El 9 de febrero de 1919 nace Alejo Durán, quien fue grande, no solo por su tamaño, sino por su espíritu sereno y melancólico, el mismo que le permitió interpretar Alicia Adorada con la tonalidad del recuerdo triste de su mujer, la que perdió cuando murió en el parto.
Un hombre que siendo el primer rey vallenato en 1968 en la tarima Francisco El Hombre no tuvo temor para reconocer después, en otro festival, que se había equivocado ejecutando un aire delante de todos los espectadores.
Sin afanes, se tomó su tiempo mientras crecía en la hacienda Las Cabezas haciendo las faenas del campo y escuchando a su abuelo, a su papá y a su hermano tocar el acordeón, acompañada de tambores.
A su tiempo, en su tiempo y a escondidas, coqueteaba con el pedazo de acordeón, donde, sin darse cuenta, puso el alma suya, para dedicarse a transmitir su melancólico canto campesino a la humanidad.

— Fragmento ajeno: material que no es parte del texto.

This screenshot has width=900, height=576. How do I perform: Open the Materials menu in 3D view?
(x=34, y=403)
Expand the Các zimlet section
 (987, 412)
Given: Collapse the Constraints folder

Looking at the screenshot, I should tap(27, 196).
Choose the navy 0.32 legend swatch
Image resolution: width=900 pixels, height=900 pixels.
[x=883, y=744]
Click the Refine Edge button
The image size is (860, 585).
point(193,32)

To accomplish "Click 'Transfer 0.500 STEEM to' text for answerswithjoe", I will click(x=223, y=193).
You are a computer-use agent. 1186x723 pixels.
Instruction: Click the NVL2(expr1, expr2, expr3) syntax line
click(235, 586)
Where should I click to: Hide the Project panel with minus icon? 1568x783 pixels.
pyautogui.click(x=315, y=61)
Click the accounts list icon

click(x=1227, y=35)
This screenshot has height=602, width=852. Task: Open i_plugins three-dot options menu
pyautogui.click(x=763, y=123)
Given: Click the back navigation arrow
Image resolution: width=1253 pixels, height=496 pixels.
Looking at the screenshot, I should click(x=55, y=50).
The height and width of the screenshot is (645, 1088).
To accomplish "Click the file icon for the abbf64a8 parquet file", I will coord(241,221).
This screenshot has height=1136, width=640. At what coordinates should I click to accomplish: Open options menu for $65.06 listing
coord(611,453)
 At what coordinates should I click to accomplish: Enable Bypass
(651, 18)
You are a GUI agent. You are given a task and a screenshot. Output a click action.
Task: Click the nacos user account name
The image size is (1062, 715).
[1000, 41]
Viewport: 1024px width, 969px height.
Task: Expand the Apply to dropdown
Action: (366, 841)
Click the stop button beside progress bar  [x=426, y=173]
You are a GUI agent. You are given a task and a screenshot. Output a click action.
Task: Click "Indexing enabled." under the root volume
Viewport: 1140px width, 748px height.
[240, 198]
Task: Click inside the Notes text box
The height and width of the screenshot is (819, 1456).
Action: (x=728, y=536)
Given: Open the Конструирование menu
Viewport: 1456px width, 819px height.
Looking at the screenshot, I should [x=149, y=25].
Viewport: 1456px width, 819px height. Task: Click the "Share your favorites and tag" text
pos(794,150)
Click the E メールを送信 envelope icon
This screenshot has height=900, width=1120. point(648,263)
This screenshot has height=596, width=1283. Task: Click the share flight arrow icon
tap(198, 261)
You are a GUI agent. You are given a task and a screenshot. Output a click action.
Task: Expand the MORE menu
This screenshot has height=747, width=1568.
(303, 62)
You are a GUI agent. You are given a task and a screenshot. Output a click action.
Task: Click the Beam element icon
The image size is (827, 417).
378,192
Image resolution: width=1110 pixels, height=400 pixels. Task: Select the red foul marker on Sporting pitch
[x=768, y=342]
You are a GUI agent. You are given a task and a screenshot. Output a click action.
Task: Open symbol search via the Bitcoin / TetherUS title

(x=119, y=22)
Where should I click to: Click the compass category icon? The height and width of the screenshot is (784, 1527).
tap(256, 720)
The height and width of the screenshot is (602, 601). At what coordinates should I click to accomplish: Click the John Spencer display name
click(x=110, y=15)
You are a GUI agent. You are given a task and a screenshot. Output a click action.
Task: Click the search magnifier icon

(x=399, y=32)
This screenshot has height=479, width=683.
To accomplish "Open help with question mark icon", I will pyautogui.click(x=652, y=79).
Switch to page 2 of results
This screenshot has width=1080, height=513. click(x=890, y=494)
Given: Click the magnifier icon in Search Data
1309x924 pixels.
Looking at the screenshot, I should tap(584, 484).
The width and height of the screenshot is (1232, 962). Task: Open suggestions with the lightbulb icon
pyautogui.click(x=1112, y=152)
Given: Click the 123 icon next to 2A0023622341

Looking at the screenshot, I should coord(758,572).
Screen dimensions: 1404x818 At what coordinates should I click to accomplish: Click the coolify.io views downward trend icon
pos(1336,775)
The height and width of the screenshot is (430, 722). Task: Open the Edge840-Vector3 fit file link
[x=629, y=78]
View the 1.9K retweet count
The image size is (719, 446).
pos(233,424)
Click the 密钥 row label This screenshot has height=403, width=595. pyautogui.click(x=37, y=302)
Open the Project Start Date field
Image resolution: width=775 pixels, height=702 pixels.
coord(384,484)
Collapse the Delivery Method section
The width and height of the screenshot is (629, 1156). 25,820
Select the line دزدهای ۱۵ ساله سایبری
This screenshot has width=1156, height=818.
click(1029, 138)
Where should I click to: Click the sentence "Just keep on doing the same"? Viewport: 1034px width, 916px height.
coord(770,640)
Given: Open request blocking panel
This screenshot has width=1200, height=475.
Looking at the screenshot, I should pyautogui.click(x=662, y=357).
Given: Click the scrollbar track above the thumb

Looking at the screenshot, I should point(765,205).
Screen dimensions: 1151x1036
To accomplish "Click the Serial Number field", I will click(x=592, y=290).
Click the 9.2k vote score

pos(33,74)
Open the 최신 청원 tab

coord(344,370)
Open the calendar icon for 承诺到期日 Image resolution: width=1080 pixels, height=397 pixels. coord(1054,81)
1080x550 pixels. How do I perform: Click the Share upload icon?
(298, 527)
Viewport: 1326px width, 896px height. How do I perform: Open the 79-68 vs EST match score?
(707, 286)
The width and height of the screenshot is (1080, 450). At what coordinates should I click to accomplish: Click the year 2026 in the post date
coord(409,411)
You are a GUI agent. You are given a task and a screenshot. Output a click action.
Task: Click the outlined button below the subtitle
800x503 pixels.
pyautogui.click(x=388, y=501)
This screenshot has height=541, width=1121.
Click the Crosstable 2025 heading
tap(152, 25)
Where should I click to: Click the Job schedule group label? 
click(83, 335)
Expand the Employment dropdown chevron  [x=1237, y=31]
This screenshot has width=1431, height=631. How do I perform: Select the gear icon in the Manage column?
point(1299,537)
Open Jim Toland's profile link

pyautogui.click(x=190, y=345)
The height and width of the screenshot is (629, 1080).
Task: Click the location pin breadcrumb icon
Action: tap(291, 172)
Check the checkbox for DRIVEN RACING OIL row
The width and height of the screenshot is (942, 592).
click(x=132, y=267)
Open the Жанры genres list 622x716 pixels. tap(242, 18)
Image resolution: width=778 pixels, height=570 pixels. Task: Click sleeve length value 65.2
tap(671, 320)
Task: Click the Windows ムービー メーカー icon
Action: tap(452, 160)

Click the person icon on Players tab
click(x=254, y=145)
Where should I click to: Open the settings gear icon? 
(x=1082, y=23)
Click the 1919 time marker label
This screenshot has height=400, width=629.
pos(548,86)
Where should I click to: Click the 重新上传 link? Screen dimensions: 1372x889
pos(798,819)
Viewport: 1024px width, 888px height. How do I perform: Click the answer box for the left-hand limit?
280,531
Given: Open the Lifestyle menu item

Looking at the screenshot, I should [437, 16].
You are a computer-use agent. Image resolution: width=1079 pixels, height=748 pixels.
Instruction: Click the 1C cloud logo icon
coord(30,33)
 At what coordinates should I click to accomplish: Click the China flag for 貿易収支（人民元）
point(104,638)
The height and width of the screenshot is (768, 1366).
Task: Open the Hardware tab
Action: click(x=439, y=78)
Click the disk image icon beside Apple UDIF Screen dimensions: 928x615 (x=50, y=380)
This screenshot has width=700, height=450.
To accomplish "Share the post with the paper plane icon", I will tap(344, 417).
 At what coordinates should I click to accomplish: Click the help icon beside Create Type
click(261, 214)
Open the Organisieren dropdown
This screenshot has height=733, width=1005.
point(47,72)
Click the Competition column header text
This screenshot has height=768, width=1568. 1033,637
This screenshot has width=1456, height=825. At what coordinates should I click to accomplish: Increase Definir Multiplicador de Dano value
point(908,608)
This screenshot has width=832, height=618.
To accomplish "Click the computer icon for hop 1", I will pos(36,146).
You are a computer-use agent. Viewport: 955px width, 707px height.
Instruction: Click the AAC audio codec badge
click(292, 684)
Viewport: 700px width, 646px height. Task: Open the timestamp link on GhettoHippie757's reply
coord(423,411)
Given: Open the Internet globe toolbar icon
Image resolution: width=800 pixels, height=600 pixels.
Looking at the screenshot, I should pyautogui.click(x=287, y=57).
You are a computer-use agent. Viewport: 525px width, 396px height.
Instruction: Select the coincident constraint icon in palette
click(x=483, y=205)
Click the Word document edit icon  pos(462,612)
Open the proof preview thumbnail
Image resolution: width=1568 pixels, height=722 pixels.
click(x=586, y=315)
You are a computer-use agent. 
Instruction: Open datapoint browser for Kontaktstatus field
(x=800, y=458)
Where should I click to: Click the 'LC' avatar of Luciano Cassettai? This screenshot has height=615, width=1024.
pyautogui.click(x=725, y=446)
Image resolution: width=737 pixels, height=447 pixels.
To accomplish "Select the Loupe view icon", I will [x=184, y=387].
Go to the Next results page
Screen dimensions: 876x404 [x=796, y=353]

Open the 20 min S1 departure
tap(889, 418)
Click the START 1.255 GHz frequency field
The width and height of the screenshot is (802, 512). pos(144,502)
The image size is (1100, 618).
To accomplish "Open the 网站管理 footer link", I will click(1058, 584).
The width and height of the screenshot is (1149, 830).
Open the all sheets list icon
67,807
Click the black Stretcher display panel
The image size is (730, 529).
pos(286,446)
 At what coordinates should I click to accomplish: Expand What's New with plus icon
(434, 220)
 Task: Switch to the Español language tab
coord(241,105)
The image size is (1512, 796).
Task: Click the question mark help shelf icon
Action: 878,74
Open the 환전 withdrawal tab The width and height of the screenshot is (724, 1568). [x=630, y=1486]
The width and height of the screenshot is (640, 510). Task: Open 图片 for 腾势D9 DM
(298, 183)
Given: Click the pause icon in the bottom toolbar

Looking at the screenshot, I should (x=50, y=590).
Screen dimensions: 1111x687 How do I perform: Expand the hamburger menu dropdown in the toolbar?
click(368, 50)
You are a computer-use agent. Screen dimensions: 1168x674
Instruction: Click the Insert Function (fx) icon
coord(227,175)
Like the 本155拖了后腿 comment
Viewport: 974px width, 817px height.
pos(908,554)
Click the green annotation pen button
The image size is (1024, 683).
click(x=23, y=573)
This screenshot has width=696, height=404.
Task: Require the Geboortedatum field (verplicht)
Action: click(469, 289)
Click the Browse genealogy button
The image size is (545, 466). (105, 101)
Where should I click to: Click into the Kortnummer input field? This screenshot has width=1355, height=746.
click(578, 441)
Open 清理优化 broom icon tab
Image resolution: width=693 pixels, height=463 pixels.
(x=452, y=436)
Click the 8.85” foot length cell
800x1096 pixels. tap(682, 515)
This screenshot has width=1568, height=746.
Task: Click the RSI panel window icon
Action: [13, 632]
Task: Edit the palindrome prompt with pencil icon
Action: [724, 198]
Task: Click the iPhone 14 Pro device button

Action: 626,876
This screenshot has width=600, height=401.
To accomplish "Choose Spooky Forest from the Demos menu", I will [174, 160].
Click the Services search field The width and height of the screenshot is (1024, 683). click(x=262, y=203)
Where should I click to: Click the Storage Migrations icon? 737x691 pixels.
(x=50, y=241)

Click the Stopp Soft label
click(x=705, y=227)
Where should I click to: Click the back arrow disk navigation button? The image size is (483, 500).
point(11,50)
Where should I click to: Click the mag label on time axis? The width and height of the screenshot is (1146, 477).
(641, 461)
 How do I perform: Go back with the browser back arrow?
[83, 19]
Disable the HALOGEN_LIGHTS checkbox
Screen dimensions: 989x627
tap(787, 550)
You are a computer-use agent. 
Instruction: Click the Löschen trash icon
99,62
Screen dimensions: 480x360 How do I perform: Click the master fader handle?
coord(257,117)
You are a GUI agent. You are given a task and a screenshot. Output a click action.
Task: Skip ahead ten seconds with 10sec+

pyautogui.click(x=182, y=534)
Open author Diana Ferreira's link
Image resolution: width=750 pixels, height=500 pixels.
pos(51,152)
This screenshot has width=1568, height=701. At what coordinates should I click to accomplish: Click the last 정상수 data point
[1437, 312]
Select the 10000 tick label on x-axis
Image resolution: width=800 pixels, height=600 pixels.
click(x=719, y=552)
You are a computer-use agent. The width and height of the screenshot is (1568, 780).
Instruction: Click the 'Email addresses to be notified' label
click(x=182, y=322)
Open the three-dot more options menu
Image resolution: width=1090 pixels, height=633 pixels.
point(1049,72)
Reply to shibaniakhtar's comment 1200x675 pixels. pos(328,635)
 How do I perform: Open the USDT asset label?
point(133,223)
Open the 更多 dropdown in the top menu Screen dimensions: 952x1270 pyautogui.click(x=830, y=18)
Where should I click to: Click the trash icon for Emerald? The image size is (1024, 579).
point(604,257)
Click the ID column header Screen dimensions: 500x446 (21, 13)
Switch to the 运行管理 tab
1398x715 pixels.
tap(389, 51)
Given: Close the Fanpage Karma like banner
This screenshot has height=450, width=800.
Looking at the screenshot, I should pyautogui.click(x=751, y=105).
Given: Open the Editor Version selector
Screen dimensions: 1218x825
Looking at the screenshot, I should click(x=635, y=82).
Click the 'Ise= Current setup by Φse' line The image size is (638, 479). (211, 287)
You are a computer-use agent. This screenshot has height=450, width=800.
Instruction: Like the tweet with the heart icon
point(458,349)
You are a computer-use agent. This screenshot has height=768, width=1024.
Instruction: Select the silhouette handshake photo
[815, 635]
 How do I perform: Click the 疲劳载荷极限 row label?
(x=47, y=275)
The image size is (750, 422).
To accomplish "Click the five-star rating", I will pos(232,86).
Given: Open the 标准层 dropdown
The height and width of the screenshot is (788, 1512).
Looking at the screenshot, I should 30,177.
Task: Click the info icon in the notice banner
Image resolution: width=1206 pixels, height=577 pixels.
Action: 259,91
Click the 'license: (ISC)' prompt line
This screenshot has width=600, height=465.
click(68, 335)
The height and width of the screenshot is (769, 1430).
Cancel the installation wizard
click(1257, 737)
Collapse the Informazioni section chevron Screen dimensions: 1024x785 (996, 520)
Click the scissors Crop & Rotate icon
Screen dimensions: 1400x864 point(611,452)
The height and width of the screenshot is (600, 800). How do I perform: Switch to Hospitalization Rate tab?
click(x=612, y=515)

Hoy sigue vivo, recordándonos que “Dios en la tierra no tiene amigos, no tiene amigos quien lo quieran. Por eso vive en el aire”. Que la mujer y la primavera son dos cosas que se parecen, porque “la mujer huele cuando está nueva, [y] la primavera cuando florece”, y que definitivamente “hay muchas cosas buenas en el mundo, pero nada como la mujer”…
Cien años de su natalicio para cerrar un ciclo que en sus melódicas notas de acordeón hacen que la vida sea la añoranza de una infancia en la que el caminito verde que se vio reverdecer, aún haga llorar, sobre todo cuando se sabe que se va para no volver, que la margarita del jardín de su barranco, como su azucena y su clavelito blanco se marchitarán, y que solo buscando en el cielo los pétalos de la flor, se preserva en la distancia la presencia de lo que ya no existe, aunque se vivió.
Un hombre tan grande que sentía el encanto de lo que tocaba, que nunca fue engreído, porque sabía que “eso es para la gente loca que no tiene oficio”. Que comprendió que el artista no necesita tomar ron para amenizar la parranda, porque basta con las canciones, las letras y el tono que se le pone a la melodía a través de la voz y el acordeón, para hacer del toque, la presencia exultante de la sabiduría popular que le entregaba a sus oyentes en cada tonalidad, sin irrespetar nunca a la mujer.
Tan propio de él mismo que aunque su pedazo de acordeón, su sombrero vueltiao y su bicicleta “San Tropel” no reposan en ningún museo, quienes lo conocimos, tenemos presente esa postal de su pedalear por las calles de Planeta Rica.
Hoy, su grandeza me permite ser feliz escuchando su melancólica voz, la que me dio la tranquilidad de morir en cualquier tierra, porque “donde quiera que uno muere, ay hombe, to’a las tierras son bendita”, así como la ley muy bien aprendida: “Yo quiero a la que me quiere, y olvido a la que me olvida”.